Well, Mellon vs Flathunter part 3 will take place saturday night at midnight..I had to go catch bait today just to make sure we had something  ..Other than 2 inch bluegills that is  ..Buddy can you please try and catch a flathead this time????..It is getting kinda embarassing to me , watching you net all my fish  ..They may be in full spawn anyway, and both of us get :S


----------



## mrfishohio (Apr 5, 2004)

That's it Jack, start slinging it early. Be careful he won't have to "clear" anything up when you guys get back...


----------



## H2O Mellon (Apr 5, 2004)

I'm not going to say anything, expect, May the best catfisherman win


(Which I completely plan on doing!)


----------



## mrfishohio (Apr 5, 2004)

Do you mean chummin ??


> Mellon is comming


Actually, that might not be a bad idea on those smaller rivers...


----------



## bill_gfish (Apr 5, 2004)

> Mellon is comming down agin


we both got a skunk in'


Don't make me ask for the story.


----------



## mrfishohio (Apr 5, 2004)

You guys should'a been watching your rods......
I know they were looking at the star lit night 
They might be prime canidates for carp.


----------



## bill_gfish (Apr 5, 2004)

intead of each other!


----------



## flathunter (Apr 5, 2004)

mellon is coming down


----------



## bill_gfish (Apr 5, 2004)

oh i see, tonight. missed that part. should have slept last night.
put a stompin on him Jack.


----------



## mrfishohio (Apr 5, 2004)

You be sure to whup him again, Jack


----------



## dip (Apr 5, 2004)

zzzzzzzz :S


----------



## H2O Mellon (Apr 5, 2004)

Man, I feel like Rocky vs Apollo Creed. No one is giving me a chance. How did that Rocky story work out? Oh yea, Rocky finally won, was the champ, while Apollo Creed got killed by some Russian. Oh whoops, maybe the Rocky sceniaro isnt a good one to use.!


----------



## flathunter (Apr 5, 2004)

Well it was a very slow night..I caught a 5-lb flat and Bryan did not catch anything.....Wait I forgot, he did catch a big ole tree that he casted his bluegill into!


----------



## bill_gfish (Apr 5, 2004)

ooooooooooooh another spankin!! you know your place now dont ya mellon head. at least you didnt get skunked jack, congrats to that


----------



## mrfishohio (Apr 5, 2004)

It's all fun, these *are * the good old days..........


----------



## Fishman (Apr 5, 2004)

flathunter said:


> Wait I forgot, he did catch a big ole tree that he casted his bluegill into!

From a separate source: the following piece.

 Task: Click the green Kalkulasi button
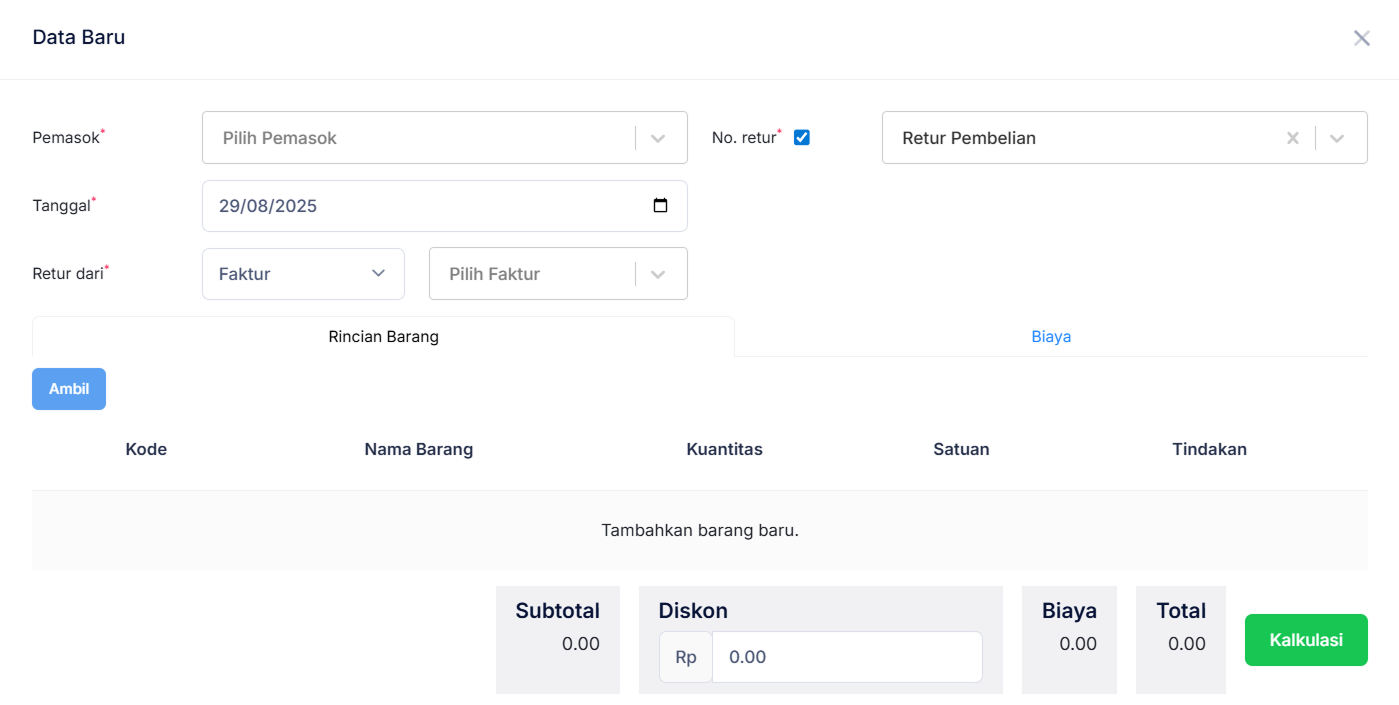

Oh god, I actually "loled" at that one.

Why the heck didn't you gets get ahold of me. Starting at 12am? I'm home long before then, and as always you can save yourself the time, I've got bait!


----------



## H2O Mellon (Apr 5, 2004)

Snags like crazy, which is unsual for this area, at least not so many. Things will chnage in a coupel months, this fall will be great, we will be able to get to the good spots!


----------



## flathunter (Apr 5, 2004)

Tom the spot we were fishing barely has room for two...We need some kind of boat, canoe to get to the other side of the river in this area which has plenty of shore access, and is very remote, and sets on a deep bend of the river.


----------



## flathunter (Apr 5, 2004)

Bryan, your new avitar looks like a bengals mascot!!!!


----------



## H2O Mellon (Apr 5, 2004)

My daughter is in love w/ the smurfs now. What are they 20 years old. I guess they are coming back!


----------